_The problem_: Return the entries exactly as they appear.

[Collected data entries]
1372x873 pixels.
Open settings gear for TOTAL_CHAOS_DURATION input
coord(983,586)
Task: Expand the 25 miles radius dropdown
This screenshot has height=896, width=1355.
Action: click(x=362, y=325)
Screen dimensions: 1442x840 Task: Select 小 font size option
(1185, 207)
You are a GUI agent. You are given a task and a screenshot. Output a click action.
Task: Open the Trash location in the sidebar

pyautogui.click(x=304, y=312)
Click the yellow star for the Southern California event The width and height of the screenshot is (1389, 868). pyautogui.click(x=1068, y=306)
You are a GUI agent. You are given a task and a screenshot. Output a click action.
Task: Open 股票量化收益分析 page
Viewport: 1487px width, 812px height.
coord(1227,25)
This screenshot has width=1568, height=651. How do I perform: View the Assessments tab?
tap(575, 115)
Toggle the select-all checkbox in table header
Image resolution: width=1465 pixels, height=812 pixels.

_Answer below_:
1372x873 pixels.
Open settings gear for TOTAL_CHAOS_DURATION input
coord(983,586)
Task: Expand the 25 miles radius dropdown
This screenshot has height=896, width=1355.
Action: click(x=362, y=325)
Screen dimensions: 1442x840 Task: Select 小 font size option
(1185, 207)
You are a GUI agent. You are given a task and a screenshot. Output a click action.
Task: Open the Trash location in the sidebar

pyautogui.click(x=304, y=312)
Click the yellow star for the Southern California event The width and height of the screenshot is (1389, 868). pyautogui.click(x=1068, y=306)
You are a GUI agent. You are given a task and a screenshot. Output a click action.
Task: Open 股票量化收益分析 page
Viewport: 1487px width, 812px height.
coord(1227,25)
This screenshot has width=1568, height=651. How do I perform: View the Assessments tab?
tap(575, 115)
Toggle the select-all checkbox in table header
Image resolution: width=1465 pixels, height=812 pixels.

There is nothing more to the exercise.